Pity the off-track pilot

Once upon a time, inexperienced pilots worried about getting lost. One highway, railroad track, or stretch of river can look pretty much like another. Lose track of your checkpoints or drift more than a few degrees off heading, and you could find yourself over unfamiliar territory with no airport in sight and no clear idea of where to find one. It could be getting dark, ceilings might be coming down, or fuel getting low. With a sectional and at least one VOR, you could always plot intersecting radials, but that’s a pretty high workload for a low-time pilot who’s growing a little nervous.

You might think the proliferation of GPS receivers in everything from instrument panels to cell phones had solved this particular problem. You would, alas, be wrong. Although a modern GPS can pinpoint your location within a foot or two, you still have to make sure it’s pointing you toward the right airport—or some airport, at least.

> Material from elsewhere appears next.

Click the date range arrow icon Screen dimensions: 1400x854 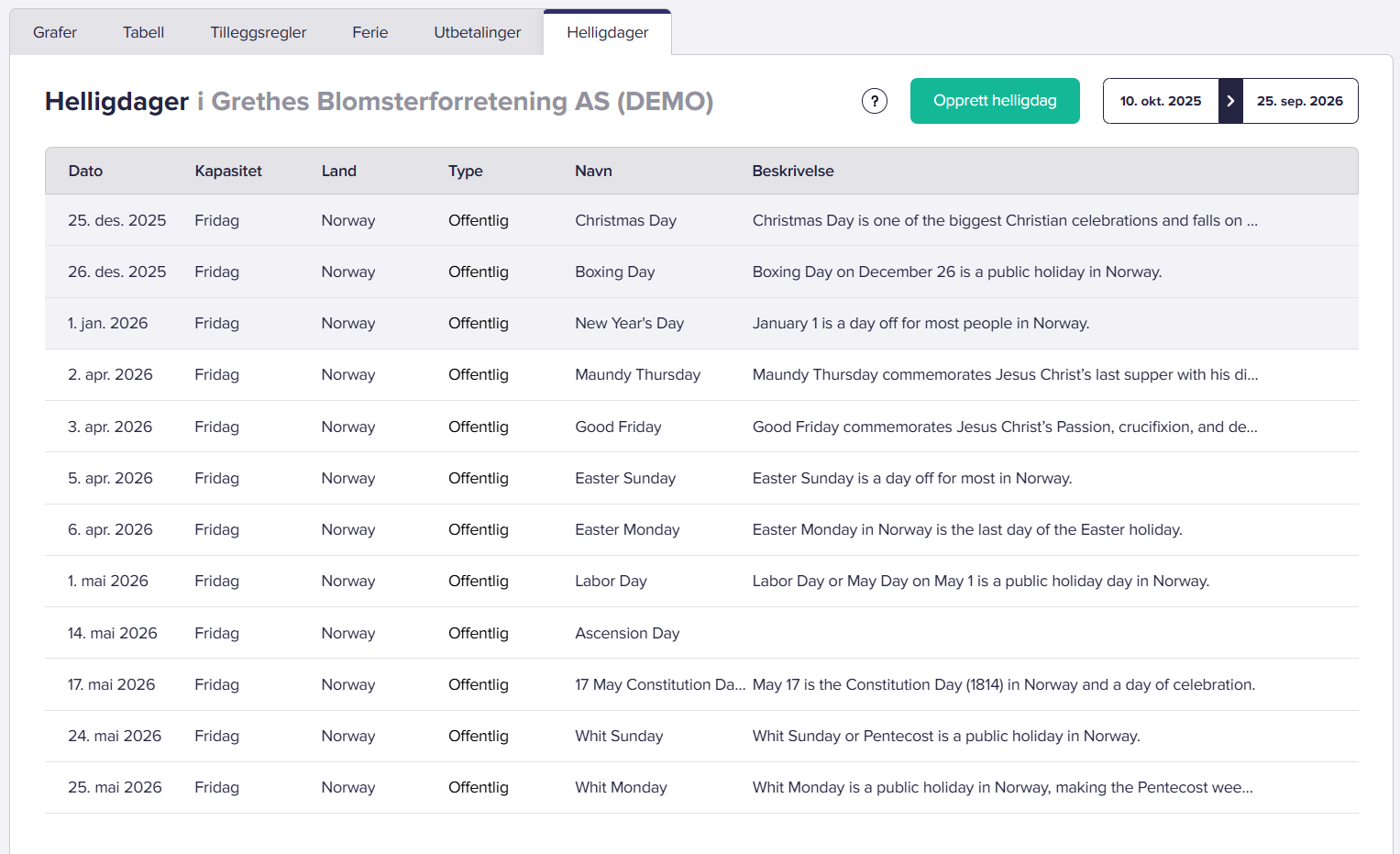(x=1230, y=101)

Witness the 150-hour private pilot flying a solo cross-country during his commercial training: ATC terminated flight following when the field was “three nm straight ahead.” Visibility was only five miles in haze, so he “utilized the GPS to locate and align with the runway.” Unfortunately, what he took to be the 75-foot-wide runway was actually an 18-foot-wide suburban street a mile and a half farther east. But “until the airplane impacted mailboxes the pilot was certain he was at the airport”—at least according to the statement his instructor gave investigators.

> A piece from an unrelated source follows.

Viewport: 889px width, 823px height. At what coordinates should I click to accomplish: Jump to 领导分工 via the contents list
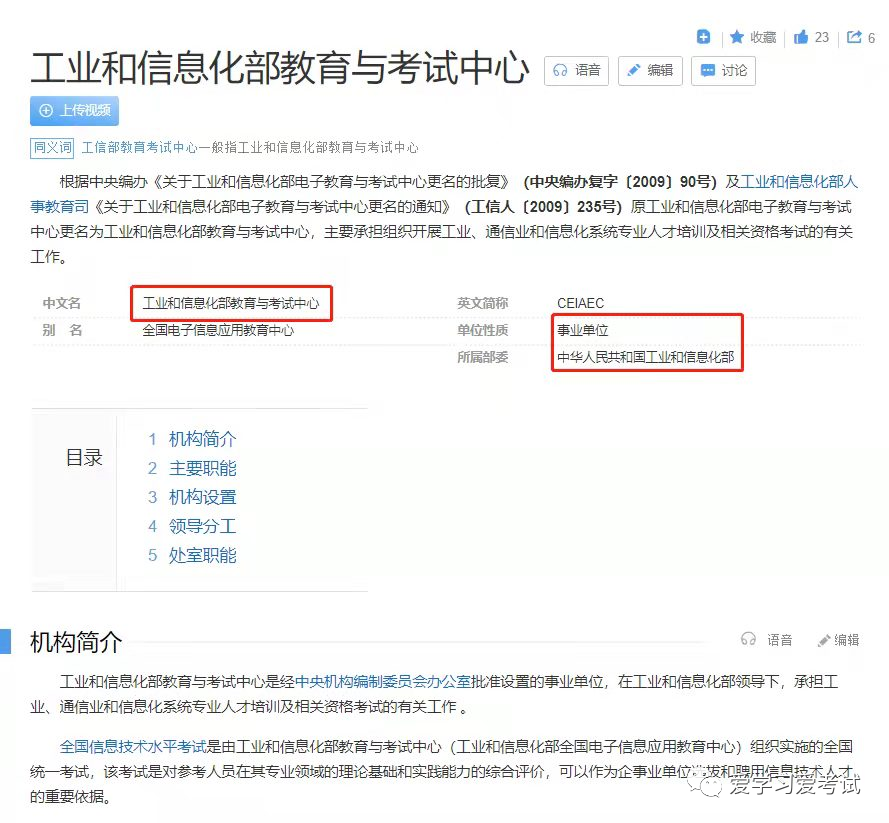pyautogui.click(x=202, y=526)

Getting lost in the daytime can be scary, but at night it’s downright dangerous. You can’t count on seeing the hill that’s about to smack you in the face. Still, a few off-track pilots have the good luck to contribute comedy rather than tragedy to our collective storybook. Out west, for example, a Mooney’s descent to pattern altitude at 4,500 feet msl was interrupted by terra firma at 5,200 feet. Its pilot later admitted that “he was surprised when local law enforcement informed him that he was in Seligman, Arizona, instead of his intended destination of Boulder City, Nevada.” Instead of 61 nm west-northwest, he’d flown 52 nm almost due east. There’s no word on whether he had a GPS on board.

ASI Staff
David Jack Kenny
David Jack Kenny is a freelance aviation writer.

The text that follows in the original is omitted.